What is needed:
Set down a faithful copy of every record below, with no images.

#### Data provided ####

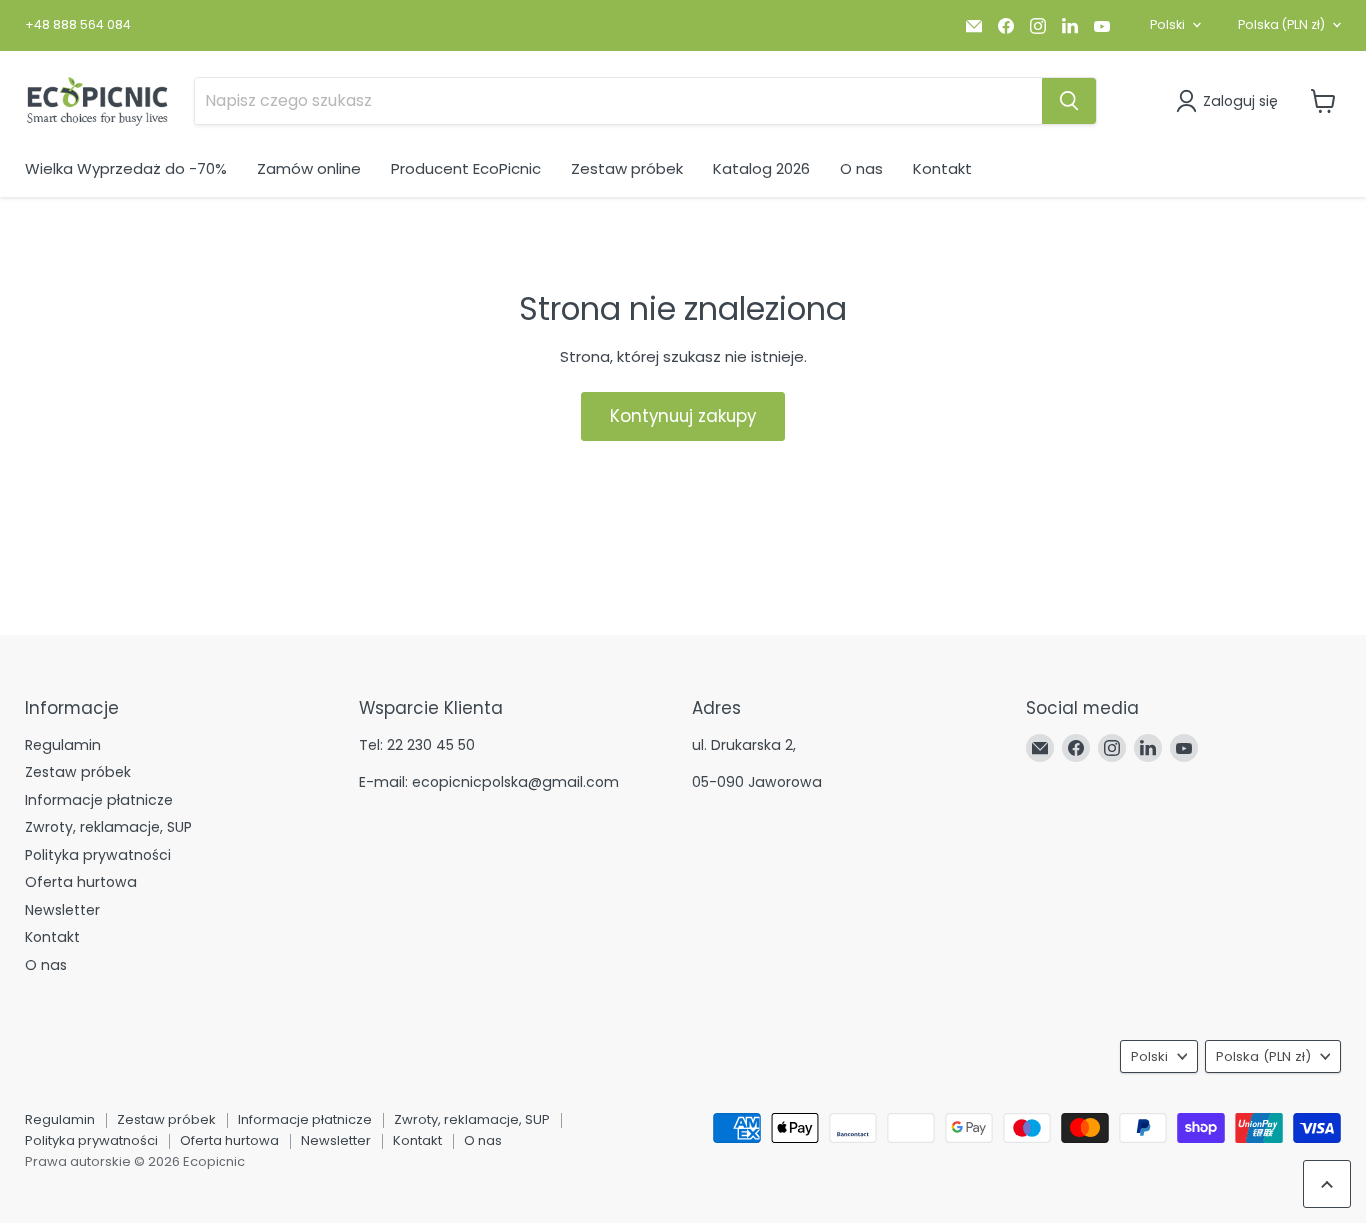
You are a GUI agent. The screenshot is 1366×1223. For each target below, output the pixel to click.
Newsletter (62, 910)
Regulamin (63, 745)
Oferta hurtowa (81, 882)
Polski (1167, 24)
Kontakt (942, 168)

####

Result of the exercise:
You are a GUI agent. The screenshot is 1366×1223. For each target below, output the pixel to click.
Newsletter (62, 910)
Regulamin (63, 745)
Oferta hurtowa (81, 882)
Polski (1167, 24)
Kontakt (942, 168)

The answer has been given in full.